The group has left the department and has moved to Adelphi University.
The plant hormone cytokinin plays an important role in many physiological and developmental processes as well as the reaction of plants to abiotic and biotic stress. The cytokinin signal perception and transduction is mediated by a multi-step phospho-relay system, a variation of the classical two-component signaling pathway found in bacteria (Heyl and Schmülling, 2003).

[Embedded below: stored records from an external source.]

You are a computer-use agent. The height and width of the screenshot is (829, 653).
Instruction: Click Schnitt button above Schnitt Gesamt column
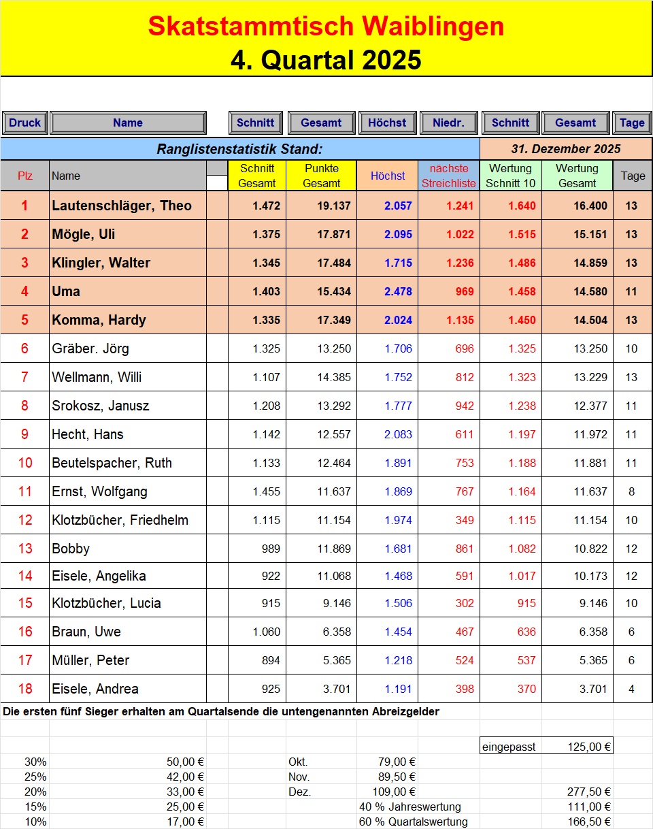(256, 123)

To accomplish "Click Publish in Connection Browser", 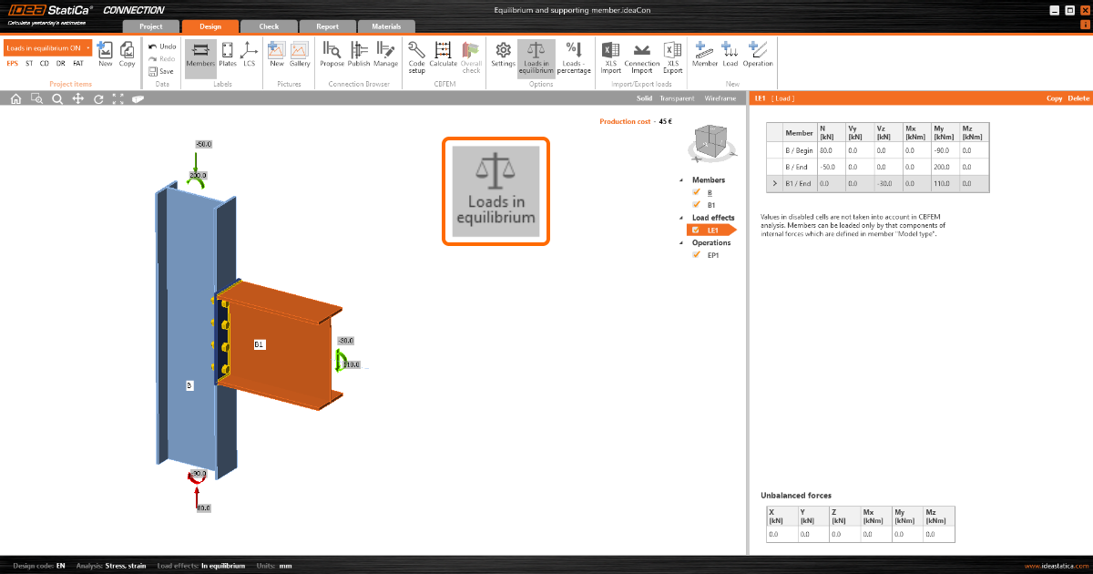I will [359, 51].
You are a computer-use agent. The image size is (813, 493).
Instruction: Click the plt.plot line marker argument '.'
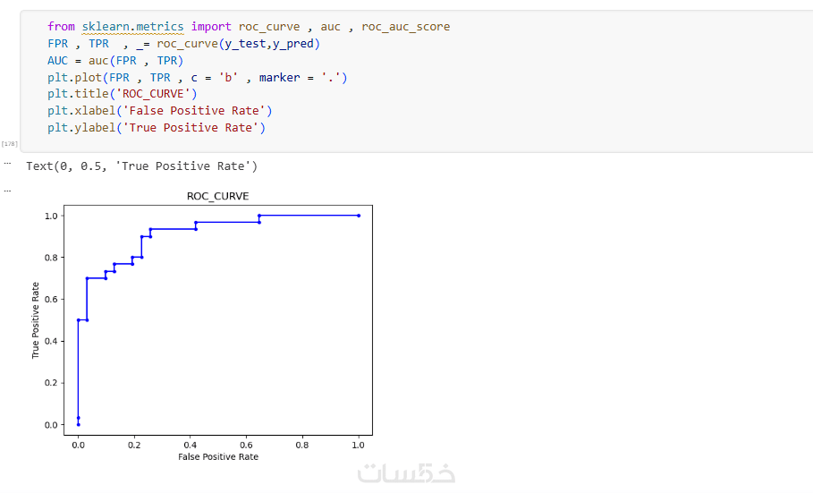pos(330,78)
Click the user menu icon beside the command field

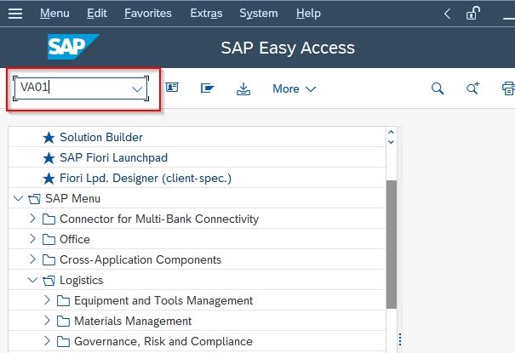click(x=172, y=88)
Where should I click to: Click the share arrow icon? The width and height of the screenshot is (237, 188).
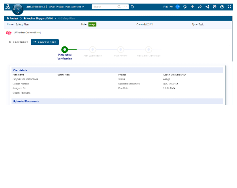point(200,7)
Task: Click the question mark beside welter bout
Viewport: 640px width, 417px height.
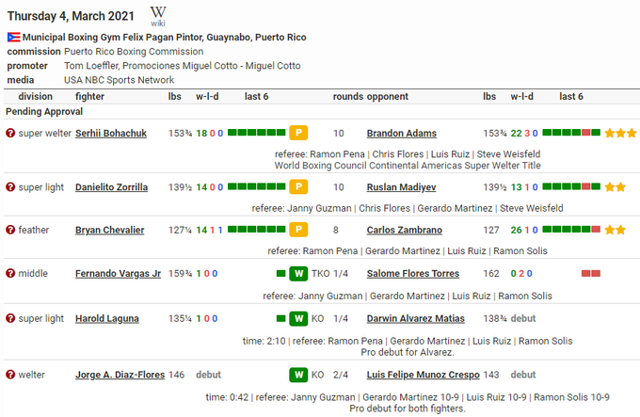Action: click(x=10, y=376)
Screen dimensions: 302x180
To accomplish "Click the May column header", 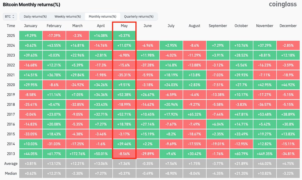I will 124,26.
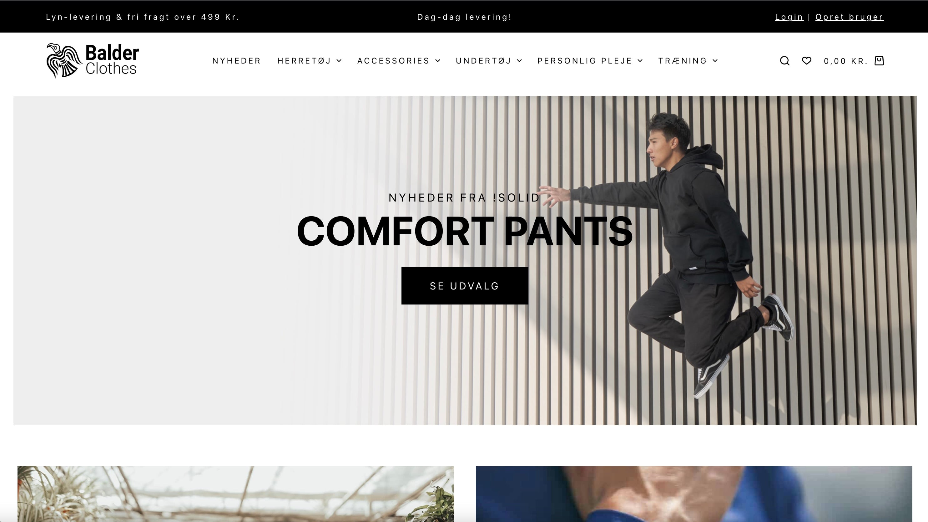Click the Login link
Screen dimensions: 928x522
pos(789,17)
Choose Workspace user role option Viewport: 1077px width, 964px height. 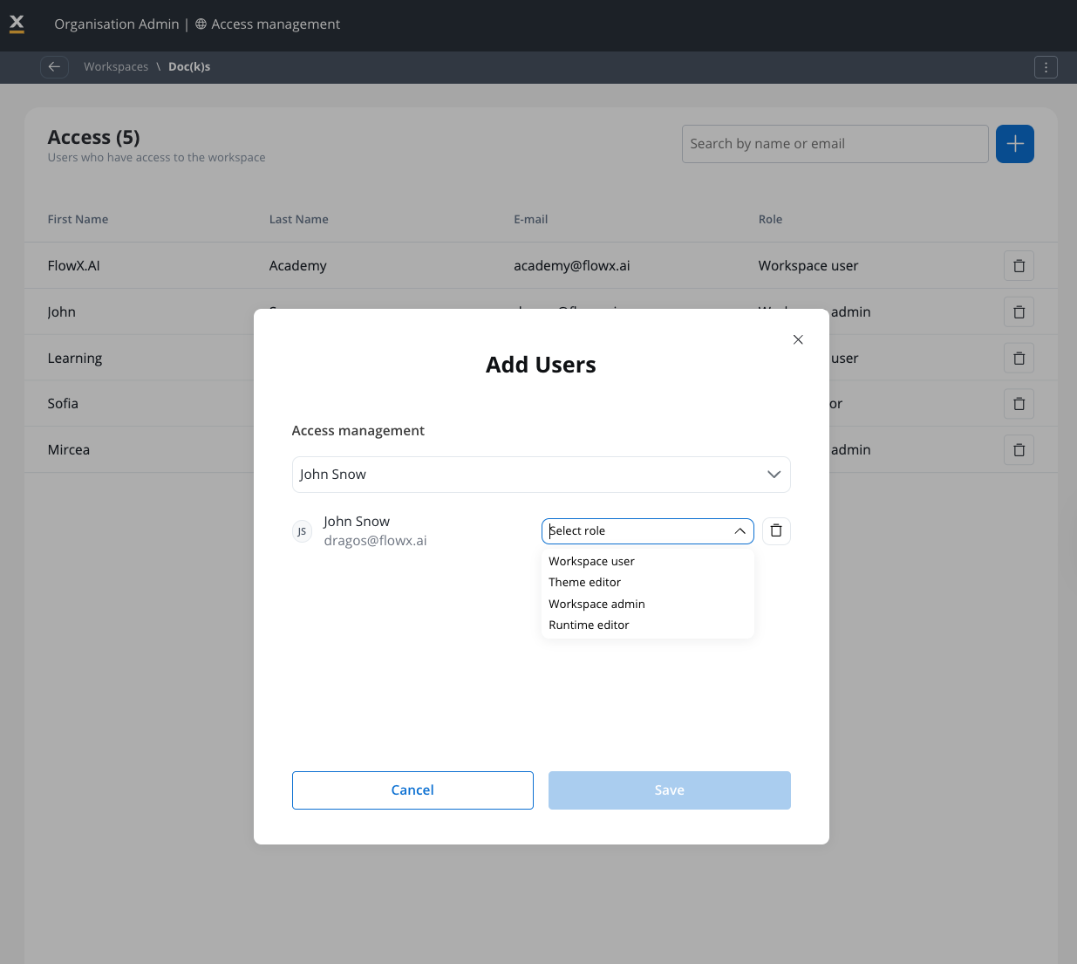click(591, 562)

In the current model of this signaling pathway, the binding of cytokinin to the ligand binding domain, the CHASE domain, causes the mainly ER-localized cytokinin receptor histidine kinase (HK) to auto-phosphorylate itself at a conserved histidine residue (Heyl et al., 2007; Wulfetange et al., 2011). Subsequently this signal is transferred within the receptor protein to a canonical aspartate residue of a C-terminal response regulator domain. Afterwards, the phosphoryl signal is transferred to a histidine phospho-transfer protein (HPt), which can translocate to the nucleus, where it activates the type-B response regulators (type-B RRs) by phosphorylation of the response regulator domain (Dortay et al., 2006). These Myb- transcription factors activate the transcription of their target genes, one group of which are the type-A RRs (Heyl et al., 2008). These regulate in a negative feedback loop the activity of cytokinin signaling and represent an internode, linking the cytokinin signaling pathway with other cellular signaling pathways (Gruhn and Heyl, 2013).
In the Heyl group we are interested to understand the molecular mechanism of the cytokinin signaling system. Towards this goal we currently focus on two areas, the regulation of the transcriptional response to cytokinin and the evolution of the cytokinin signal transduction.